SOURCE TEXT:
##############################

Tibbletime::rollify regression dynamic explanatory variables


#1

I'm attempting to build a rolling regression framework that could process a dynamic list of explanatory variables. I've tried this a few ways but haven't yet found an ideal solution that achieves the following:

  1. allows me to pass a dynamically generated list of explanatory variables (I have had success doing this using tidyquant::tq_mutate, but not in tibbletime::rollify framework)

  2. allows me to run the rolling regressions in parallel (I have had success doing this using tibbletime::rollify framework but not in tidyquant::tq_mutate)

# rollify regression example
library(tidyquant)
library(tibbletime)
library(multidplyr)

# price time series
price_df <- c("FB", "AAPL", "GOOG", "NFLX") %>%
    tq_get(
        get = "stock.prices",
        from = "2010-01-01",
        to = Sys.Date()-1) %>%
    group_by(symbol) %>%
    tq_transmute(
        select ="adjusted",
        mutate_fun = periodReturn,
        period = "daily",
        col_rename = "daily_return"
    )

# defining index names as a vector so they can be called in function execution later
indexes <- c("^GSPC", "XLK")

# pull index time series
indx_df <- indexes %>%
    tq_get(
        get = "stock.prices",
        from = "2010-01-01",
        to = Sys.Date()-1) %>%
    group_by(symbol) %>%
    tq_transmute(
        select = adjusted, 
        mutate_fun = periodReturn, 
        period = "daily") %>%
    spread(key = symbol, value = daily.returns)


# framework to explicitly pass a determined number of explanatory variables
rolling_regr <- rollify(.f = ~lm(..1 ~ ..2 + ..3), window = 252, unlist = FALSE)

##############################

REQUIREMENT 1:
Could you output the part of the rolling regression post between "I'm attempting to" and "library(multidplyr)", inclusive?
REQUIREMENT 2:
Can you edit the entries by replacing "yellow" with "green" and keeping everything else unchanged? Leave the pictures out of your answer.

##############################

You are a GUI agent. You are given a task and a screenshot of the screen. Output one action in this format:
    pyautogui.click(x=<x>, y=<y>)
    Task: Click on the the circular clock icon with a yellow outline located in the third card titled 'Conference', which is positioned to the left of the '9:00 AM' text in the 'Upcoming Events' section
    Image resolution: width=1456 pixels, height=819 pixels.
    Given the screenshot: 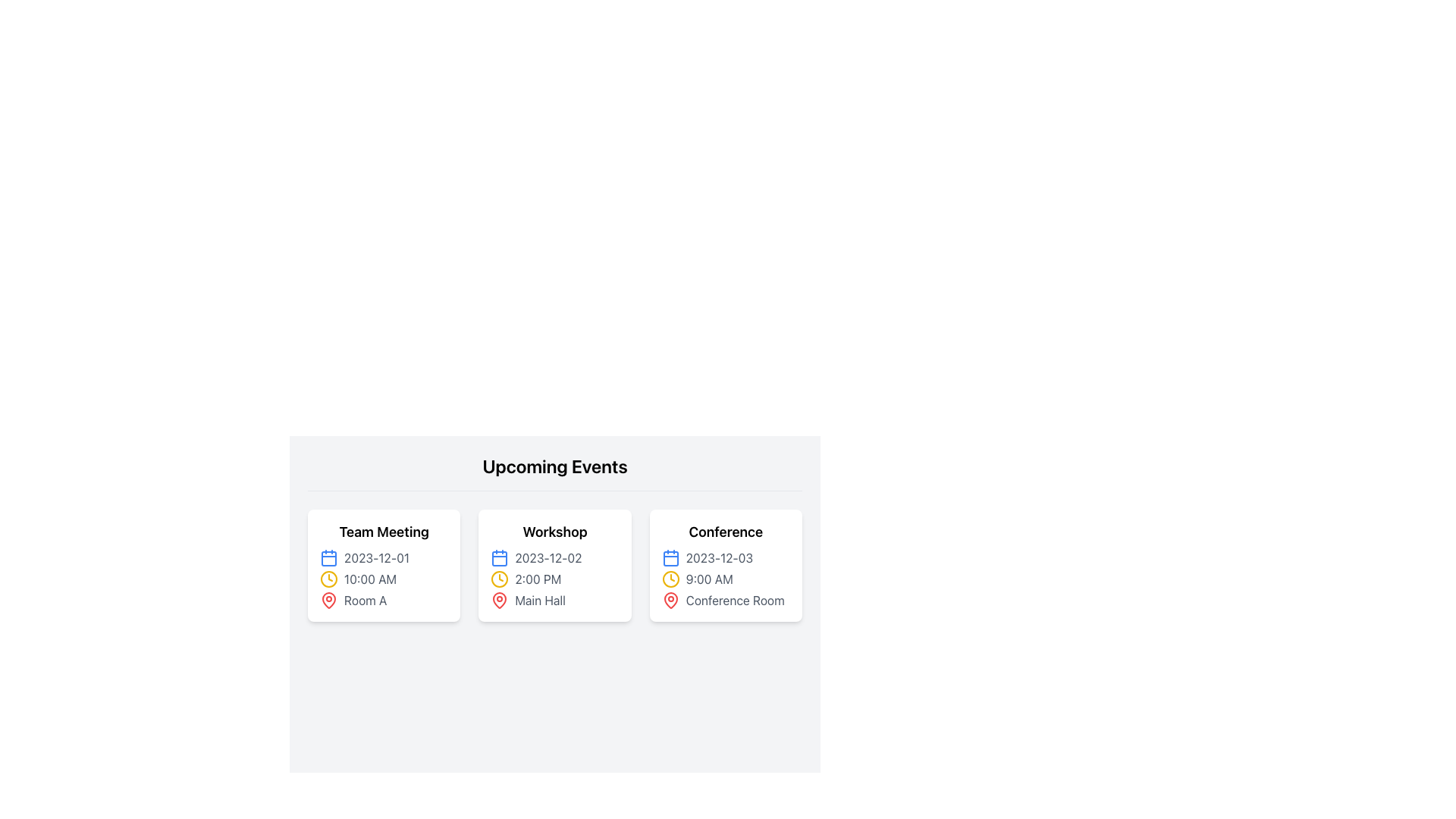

##############################

ANSWER 1:
I'm attempting to build a rolling regression framework that could process a dynamic list of explanatory variables. I've tried this a few ways but haven't yet found an ideal solution that achieves the following:

  1. allows me to pass a dynamically generated list of explanatory variables (I have had success doing this using tidyquant::tq_mutate, but not in tibbletime::rollify framework)

  2. allows me to run the rolling regressions in parallel (I have had success doing this using tibbletime::rollify framework but not in tidyquant::tq_mutate)

# rollify regression example
library(tidyquant)
library(tibbletime)
library(multidplyr)

ANSWER 2:
You are a GUI agent. You are given a task and a screenshot of the screen. Output one action in this format:
    pyautogui.click(x=<x>, y=<y>)
    Task: Click on the the circular clock icon with a green outline located in the third card titled 'Conference', which is positioned to the left of the '9:00 AM' text in the 'Upcoming Events' section
    Image resolution: width=1456 pixels, height=819 pixels.
    Given the screenshot: 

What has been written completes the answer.